Energy Efficient Routing Algorithms for Wireless Sensor Networks and Performance Evaluation of Quality of Service for IEEE 802.15.4 Networks

Abstract

The popularity of Wireless Sensor Networks (WSN) have increased tremendously in recent time due to growth in Micro-Electro-Mechanical Systems (MEMS) technology. WSN has the potentiality to connect the physical world with the virtual world by forming a network of sensor nodes. Here, sensor nodes are usually battery-operated devices, and hence energy saving of sensor nodes is a major design issue. To prolong the network‘s lifetime, minimization of energy consumption should be implemented at all layers of the network protocol stack starting from the physical to the application layer including cross-layer optimization.

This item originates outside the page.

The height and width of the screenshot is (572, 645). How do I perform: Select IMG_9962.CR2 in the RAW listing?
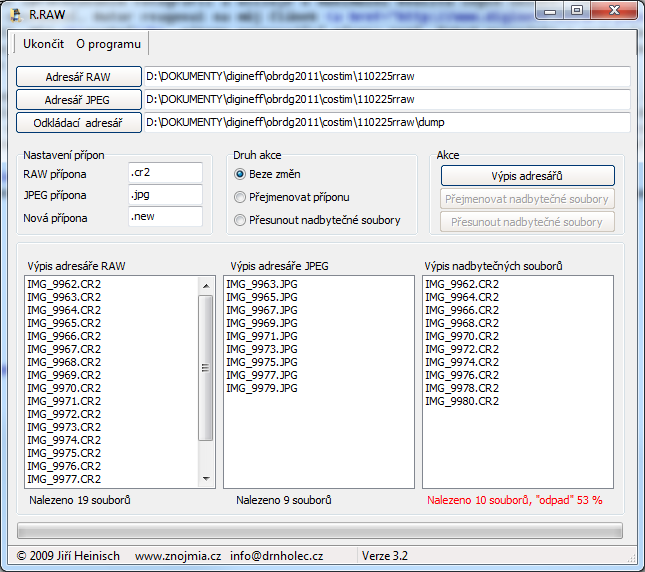64,284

In this thesis, clustering based routing protocols for WSNs have been discussed. In cluster-based routing, special nodes called cluster heads form a wireless backbone to the sink. Each cluster heads collects data from the sensors belonging to its cluster and forwards it to the sink. In heterogeneous networks, cluster heads have powerful energy devices in contrast to homogeneous networks where all nodes have uniform and limited resource energy. So, it is essential to avoid quick depletion of cluster heads. Hence, the cluster head role rotates, i.e., each node works as a cluster head for a limited period of time. Energy saving in these approaches can be obtained by cluster formation, cluster-head election, data aggregation at the cluster-head nodes to reduce data redundancy and thus save energy. The first part of this thesis discusses methods for clustering to improve energy efficiency of homogeneous WSN. It also proposes Bacterial Foraging Optimization (BFO) as an algorithm for cluster head selection for WSN. The simulation results show improved performance of BFO based optimization in terms of total energy dissipation and no of alive nodes of the network system
over LEACH, K-Means and direct methods.
IEEE 802.15.4 is the emerging next generation standard designed for low-rate wireless personal area networks (LR-WPAN). The second part of the work reported here in provides performance evaluation of quality of service parameters for WSN based on IEEE 802.15.4 star and mesh topology. The performance studies have been evaluated for varying traffic loads using MANET routing protocol in QualNet 4.5. The data packet delivery ratio, average end-to-end delay, total energy consumption, network lifetime and percentage of time in sleep mode have been used as performance metrics. Simulation results show that DSR (Dynamic Source Routing) performs better than DYMO (Dynamic MANET On-demand) and AODV (Ad–hoc On demand Distance Vector) routing protocol for varying traffic loads rates.